Chinatown in Kuala Lumpur is centred on Petaling Street, which itself passes between Jalan Pudu and Jalan Sultan. A daily flea market sells everything from clothes and electronics to perfumes, CDs and street food. Expect to pass through hundreds of stalls and pre-war shophouses along Petaling Street. Hawkers, mostly Chinese with a sprinkling number of Indians and Bangladeshis, sell their goods on either side. For handicraft and souvenirs, head to Central Market, or Pasar Seni. The indoor market sells various crafts, batiks and embroidery. Head further from Petaling Street and find Buddhist and Taoist temples.

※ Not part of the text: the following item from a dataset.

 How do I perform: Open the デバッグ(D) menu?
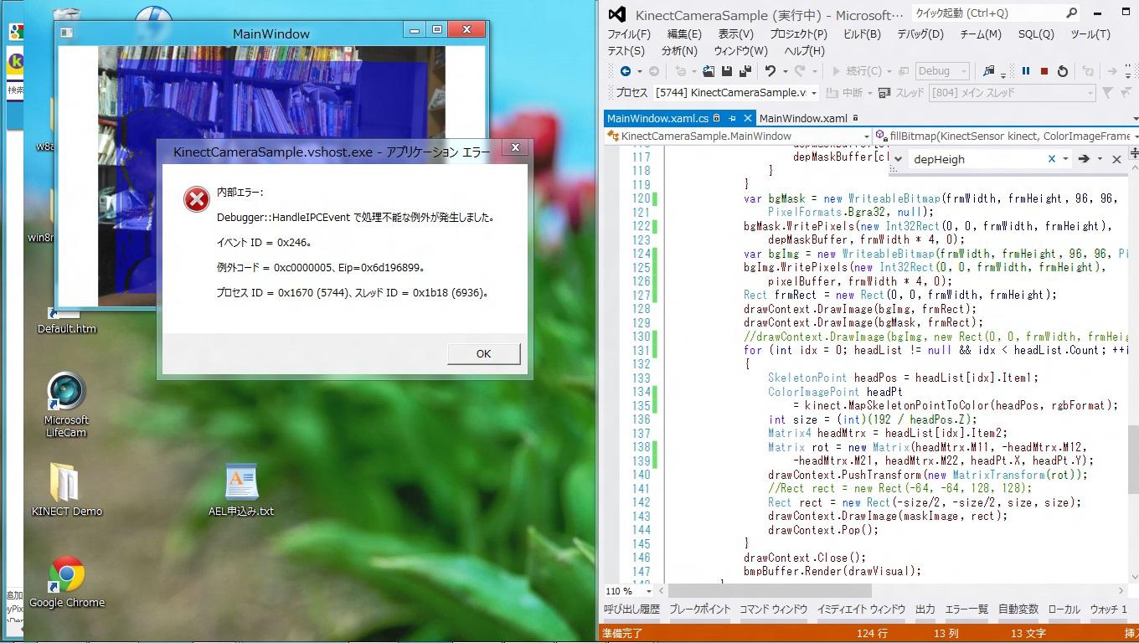pyautogui.click(x=920, y=34)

Follow the side streets and enter Kuala Lumpur’s unofficial red light district.

Expect to see hundreds of stalls selling a variety of things on Petaling Street

The best street food

As with all markets in Malaysia, food is a number one priority. Various stalls sell street food such as satay and rice while restaurants and food courts specialise in Chinese favourites like Hokkien Mee and endless types of noodles. Tourists looking to have a taste of the real Chinatown in Kuala Lumpur can sample the famous salted dry duck, beef ball soup and wantan mee. Different stalls and restaurants open at different times of the day giving visitors a wide selection of food to choose from.

Quick snacks on sticks are easily available in Petaling Street

Things tourists should know

The vendors along Petaling Street have a reputation for driving a hard deal. Ask ‘how much?’ and expect a price anywhere between 25-50% more than the going rate. Those looking for a bargain should begin at 25% of the amount quoted. But, some vendors get upset and angry at customers who ask for the price, bargain and then walk away. Tourists should also be aware that quite a lot of the designer labels and products are cheap knock-offs.

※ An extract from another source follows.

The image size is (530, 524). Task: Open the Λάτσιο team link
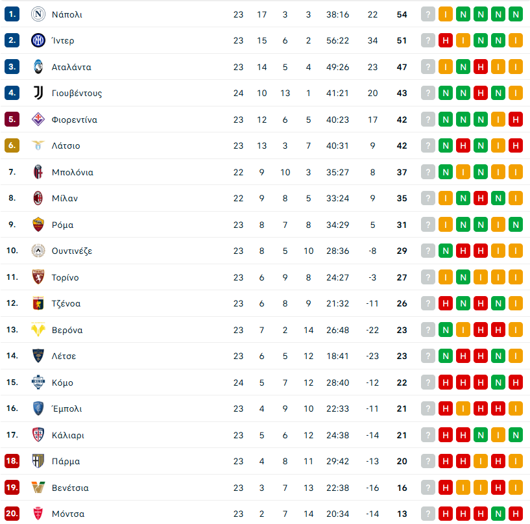coord(66,146)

How to get to Chinatown in Kuala Lumpur

The fastest way to get to Chinatown in Kuala Lumpur is to use public transport. Maharajalela station on the monorail stops at the southern end of Petaling Street. Or take the MRT from KLCC or KL Sentral to Pasar Seni, Central Market. Some tourists prefer to walk from Bukit Bintang, which takes approximately 15 minutes. It’s also possible to take a taxi, Grabcar or Uber, but this may or may not be advisable depending on congestion.